Fig. 8: Schematic overview of CAV1-dependent ASMase/ceramide signaling in EC.

Under normal (steady-state) conditions, ASMase is located in lysosomes (CAV1-proficient EC, upper panel, left). Upon stress induction by ionizing radiation (IR), ASMase is translocated to the plasma membrane, presumably facilitated by CAV1-abundant regions (lower panel, left). Thereby, IR leads to a rapidly increased ASMase activity, followed by ceramide generation (specifically of C16 and C24), which goes along with formation of large lipid platforms, and altered signal transduction directly affecting the p38/HSP27/MK2/AKT axis. The IR-induced remodeling of plasma membrane prior signaling implicates that CAV1 and ASMase-dependent ceramide generation are essential for stress-responsive cell-fate decisions like survival and/or cell death.

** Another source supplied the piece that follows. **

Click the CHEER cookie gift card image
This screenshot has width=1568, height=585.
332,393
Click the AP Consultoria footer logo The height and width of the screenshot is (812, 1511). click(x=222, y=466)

CAV1 downregulation or absence in EC caused a constitutively upregulated ASMase activity that facilitates the increased generation of ceramide and specifically of the ceramide species C16 and C24 (upper panel, right). The resulting increase in (stable) large lipid platform formation permanently alters then the ceramide-dependent signaling of the p38/HSP27/MK2/AKT axis pathway finally priming EC apoptosis. Upon IR-induced stress, increased ceramide levels further increased membrane remodeling resulting in an amplified LLP/signalosome signaling finally leading to increased HSP27 activation, AKT deactivation, and then EC apoptosis (lower panel, right). Elevated ASMase/ceramide signaling in CAV1(−) EC might impact on adjacent tumor cell’s survival and growth in a negative manner.